Seit 2014 verleihen wir, der Diabetikerbund Bayern, im Gedenken an unser Ehrenmitglied und ersten Landesvorsitzenden Leo Malcherczyk (* 1923, † 2008), jährlich die Leo-Malcherczyk-Medaille in Gold und Silber an Persönlichkeiten, die sich in der Selbsthilfe für die Verbesserung der Lebenssituation der Betroffenen besonders verdient gemacht haben.

 

2017 bot die Landesmitgliederversammlung am 4. November in Bad Windsheim hierfür den würdigen Rahmen.

 

Unsere Preisträger 2017:
Gold: Verena Hädrich, Erlangen
Silber: Klaus Walter (†), Feucht

 

In den folgenden Laudationes wird klar, weshalb sowohl Verena Hädrich, wie auch Klaus Walter (posthum) diese Auszeichnung wirklich verdient haben:

 

Verena Hädrich
Laudator Klaus Hohlweg

 

Liebe Mitglieder, heute handelt es sich um eine Person, die ich zu meiner Anfangszeit Mitte der 80er Jahre persönlich als Selbsthilfegruppen-Leiter der SHG Kulmbach nicht kennengelernt habe.
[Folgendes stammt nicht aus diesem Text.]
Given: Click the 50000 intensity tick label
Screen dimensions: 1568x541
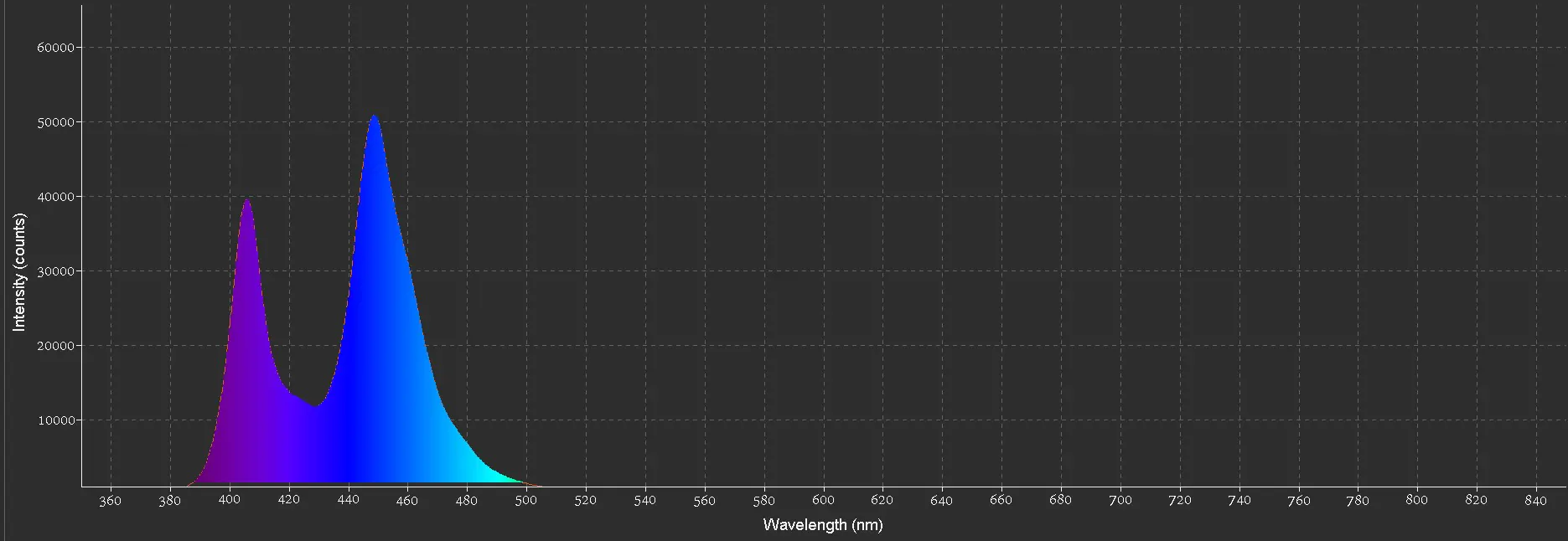Looking at the screenshot, I should pyautogui.click(x=56, y=122).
Wir sind uns damals in den Landesversammlungen nur begegnet. Alles war für uns neu. Viele der Mitglieder im damaligen Landesvorstand und SHG-Leiter sind heute nicht mehr unter uns. Die Zeit ist vergangen, es gab Änderungen – vor allem auch im Landesvorstand. Ich habe sie erst in den 90er Jahren als SHG-Leiter der SHG Bayreuth wieder getroffen. Damals war sie als Mitglied im Landesvorstand noch sehr ruhig und ist nie aufgefallen, hat brav ihren Tätigkeitsbericht vorgetragen und alles wurde anstandslos abgesegnet.

 

Irgendwann kamen immer mehr Mitglieder, immer mehr Selbsthilfegruppen, immer mehr Probleme, wesentliche Änderungen vor allem für die Selbsthilfegruppenleiter und viel, viel Arbeit.

 

Liebe Verena,
Du bist seit 1988 Landesschatzmeisterin im Diabetikerbund, hast sechs Wechsel der Landesvorsitzenden überstanden und hast in dieser Zeit eine Wahnsinnsmenge an Erfahrungen gesammelt. Das ist kein Wunder bei einer Betreuung von fast 5.000 Mitgliedern, zwischenzeitlich bis zu über 100 Selbsthilfegruppen und die Verantwortung von ca. 400.000 Euro jährlichen Haushaltsmitteln – hierzu gehören auch die Finanzberichte für die Jahresabschlüsse, die Berichte für das Finanzamt, Landeskrankenkassen und dem Zentrum Bayern Familie und Soziales (ZBFS). Des Weiteren kommen noch hinzu: die Abrechnungen der Selbsthilfegruppenleiter verbunden mit dem jeweiligen Bearbeiten der Förderanträge und Abrechnungen mit den Regionalen Runden Tischen sowie dem ZBFS, die Verwaltung der Gruppensterbegeldversicherungen und somit die Betreuung der Versicherten in allen Bundesländern, weil hier entsprechende Verträge mit den Landesverbänden abgeschlossen wurden, und die Betreuung der Halbtagskräfte in der Landesgeschäftsstelle Nürnberg und in München. In der Vergangenheit betreutest Du noch die Mitgliederverwaltung mit der Mitgliederdatei und hast Dich um den Einzug der Mitgliedsbeiträge gekümmert.

 

Nach dem plötzlichen Tod von Klaus Walter im Juli 2017 übernahmst Du auch die Leitung der SHG Typ 1 Schwabach.

 

Im Rahmen Deiner Vorstandsarbeit fallen u.a. noch zusätzliche Besprechungen, Telefonate und Mails sowie Kontakte mit Selbsthilfegruppenleitern, Mitgliedern, den Finanzgebern und vieles mehr an. Es ist deshalb kein Wunder, wenn Du bei dieser Unmenge von Arbeit manchmal nicht mehr weißt, wo Dir der Kopf steht.

 

Die jeweiligen Ämter der Landesschatzmeisterin und Vertreterin des Vorstandsvorsitzenden verbunden mit der Satzung und Geschäftsordnung erfüllst Du mit Leben und bist mit Herzblut und großer Motivation dabei. Gerade dazu gehören auch kritische Worte, auch mal gegen den Strom schwimmen, sich kämpferisch durchsetzen, manchmal auch stur bleiben, seine Meinung nach außen zu kämpferisch vertreten, sich nicht alles gefallen lassen aber auch wieder versöhnlich zeigen, die Mitarbeiter und Selbsthilfegruppenleiter wieder zu motivieren, kurzum: den Laden auch mal wieder zusammenzuhalten.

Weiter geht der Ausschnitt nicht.